[Rows of pointing data]
↓↓↓

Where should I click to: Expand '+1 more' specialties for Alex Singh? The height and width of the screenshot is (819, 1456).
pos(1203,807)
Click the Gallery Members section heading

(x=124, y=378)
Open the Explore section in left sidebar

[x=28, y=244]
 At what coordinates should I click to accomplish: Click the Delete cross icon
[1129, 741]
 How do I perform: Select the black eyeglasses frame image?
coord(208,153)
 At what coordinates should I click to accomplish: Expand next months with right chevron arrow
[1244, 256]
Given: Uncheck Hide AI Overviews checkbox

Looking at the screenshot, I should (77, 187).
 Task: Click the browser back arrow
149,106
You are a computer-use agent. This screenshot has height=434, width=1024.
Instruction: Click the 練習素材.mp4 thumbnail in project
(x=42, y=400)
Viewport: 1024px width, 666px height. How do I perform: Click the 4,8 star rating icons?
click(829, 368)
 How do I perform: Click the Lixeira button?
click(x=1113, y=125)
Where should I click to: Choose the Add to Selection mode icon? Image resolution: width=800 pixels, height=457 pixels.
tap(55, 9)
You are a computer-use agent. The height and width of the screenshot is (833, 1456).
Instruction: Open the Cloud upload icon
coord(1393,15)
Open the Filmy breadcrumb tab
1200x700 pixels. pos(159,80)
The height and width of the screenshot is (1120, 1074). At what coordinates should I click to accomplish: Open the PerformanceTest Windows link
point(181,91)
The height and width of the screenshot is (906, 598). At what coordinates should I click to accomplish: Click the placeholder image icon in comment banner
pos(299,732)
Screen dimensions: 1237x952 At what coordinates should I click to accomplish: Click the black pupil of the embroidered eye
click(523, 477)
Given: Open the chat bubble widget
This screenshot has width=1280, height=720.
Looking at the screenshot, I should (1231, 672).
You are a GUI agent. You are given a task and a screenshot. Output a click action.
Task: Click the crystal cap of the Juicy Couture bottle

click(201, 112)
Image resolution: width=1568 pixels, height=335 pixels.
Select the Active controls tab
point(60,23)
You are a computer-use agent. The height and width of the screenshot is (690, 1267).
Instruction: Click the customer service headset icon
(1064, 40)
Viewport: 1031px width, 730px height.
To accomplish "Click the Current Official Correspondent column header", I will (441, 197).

↑↑↑

# Do this:
Extract every line of the entries above and reproduce each one exactly as it appears, with nothing changed.

# Final answer:
Where should I click to: Expand '+1 more' specialties for Alex Singh? The height and width of the screenshot is (819, 1456).
pos(1203,807)
Click the Gallery Members section heading

(x=124, y=378)
Open the Explore section in left sidebar

[x=28, y=244]
 At what coordinates should I click to accomplish: Click the Delete cross icon
[1129, 741]
 How do I perform: Select the black eyeglasses frame image?
coord(208,153)
 At what coordinates should I click to accomplish: Expand next months with right chevron arrow
[1244, 256]
Given: Uncheck Hide AI Overviews checkbox

Looking at the screenshot, I should (77, 187).
 Task: Click the browser back arrow
149,106
You are a computer-use agent. This screenshot has height=434, width=1024.
Instruction: Click the 練習素材.mp4 thumbnail in project
(x=42, y=400)
Viewport: 1024px width, 666px height. How do I perform: Click the 4,8 star rating icons?
click(829, 368)
 How do I perform: Click the Lixeira button?
click(x=1113, y=125)
Where should I click to: Choose the Add to Selection mode icon? Image resolution: width=800 pixels, height=457 pixels.
tap(55, 9)
You are a computer-use agent. The height and width of the screenshot is (833, 1456).
Instruction: Open the Cloud upload icon
coord(1393,15)
Open the Filmy breadcrumb tab
1200x700 pixels. pos(159,80)
The height and width of the screenshot is (1120, 1074). At what coordinates should I click to accomplish: Open the PerformanceTest Windows link
point(181,91)
The height and width of the screenshot is (906, 598). At what coordinates should I click to accomplish: Click the placeholder image icon in comment banner
pos(299,732)
Screen dimensions: 1237x952 At what coordinates should I click to accomplish: Click the black pupil of the embroidered eye
click(523, 477)
Given: Open the chat bubble widget
This screenshot has width=1280, height=720.
Looking at the screenshot, I should (1231, 672).
You are a GUI agent. You are given a task and a screenshot. Output a click action.
Task: Click the crystal cap of the Juicy Couture bottle

click(201, 112)
Image resolution: width=1568 pixels, height=335 pixels.
Select the Active controls tab
point(60,23)
You are a computer-use agent. The height and width of the screenshot is (690, 1267).
Instruction: Click the customer service headset icon
(1064, 40)
Viewport: 1031px width, 730px height.
To accomplish "Click the Current Official Correspondent column header", I will (441, 197).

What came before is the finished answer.